*ABOUT THIS EXERCISE*. Transcribe all of the records word for word, but omit the pictures.

── DATA RECORDS

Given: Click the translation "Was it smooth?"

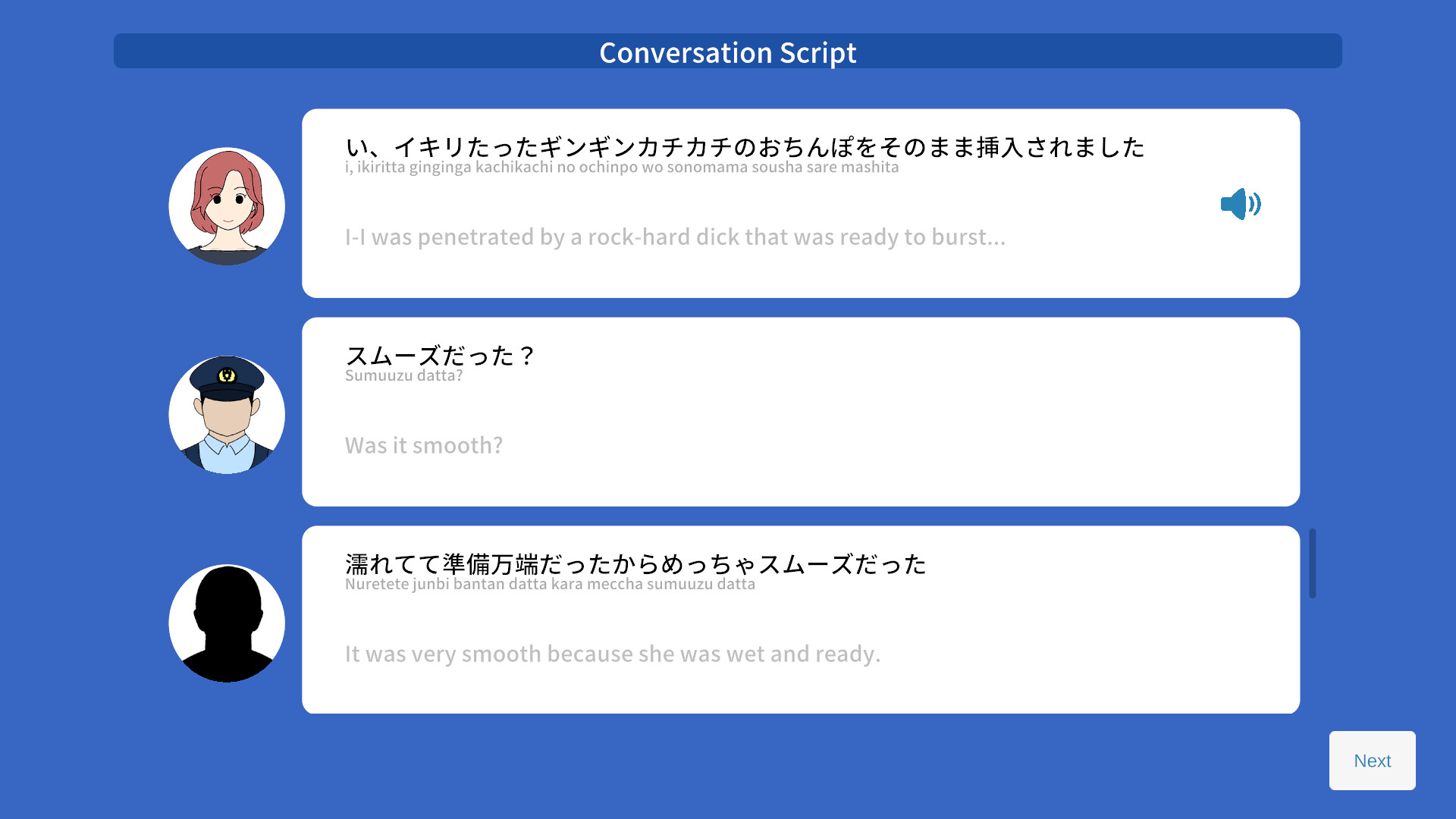Looking at the screenshot, I should point(424,445).
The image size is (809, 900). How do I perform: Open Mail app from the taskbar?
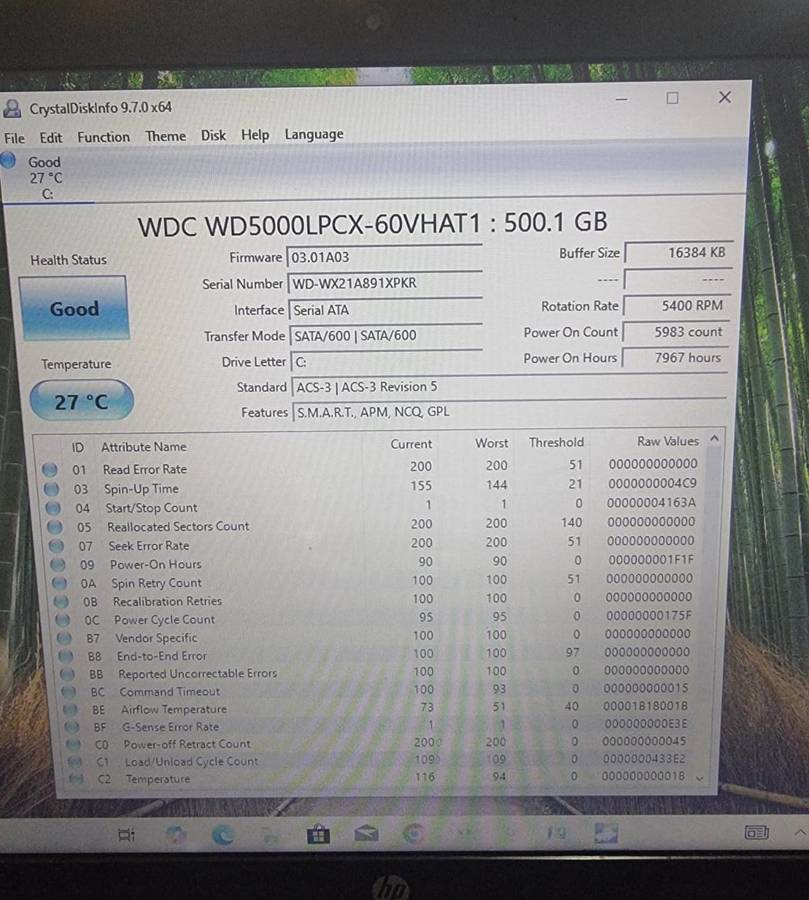366,833
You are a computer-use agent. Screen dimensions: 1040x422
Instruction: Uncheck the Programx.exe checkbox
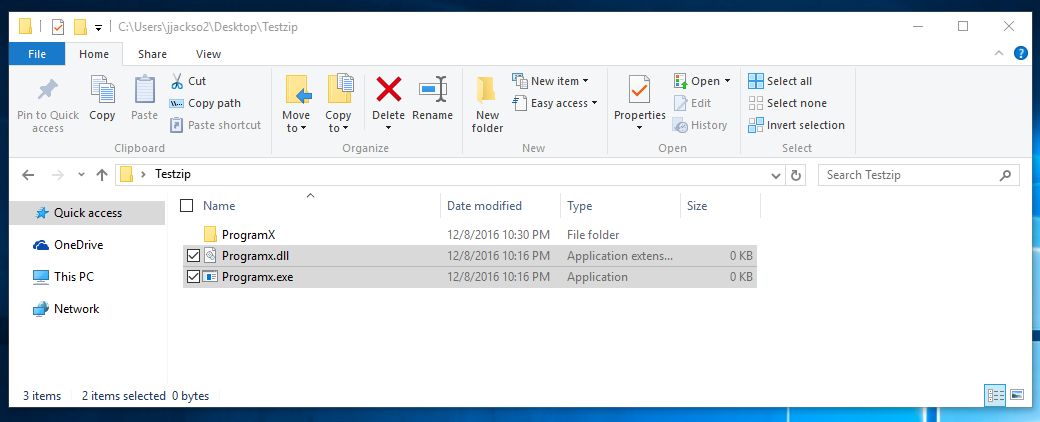193,277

────

*REPLY TO THE TASK*.
Given: Click the translation "Was it smooth?"

Looking at the screenshot, I should point(424,445).
The image size is (809, 900). How do I perform: Open Mail app from the taskbar?
366,833
You are a computer-use agent. Screen dimensions: 1040x422
Instruction: Uncheck the Programx.exe checkbox
193,277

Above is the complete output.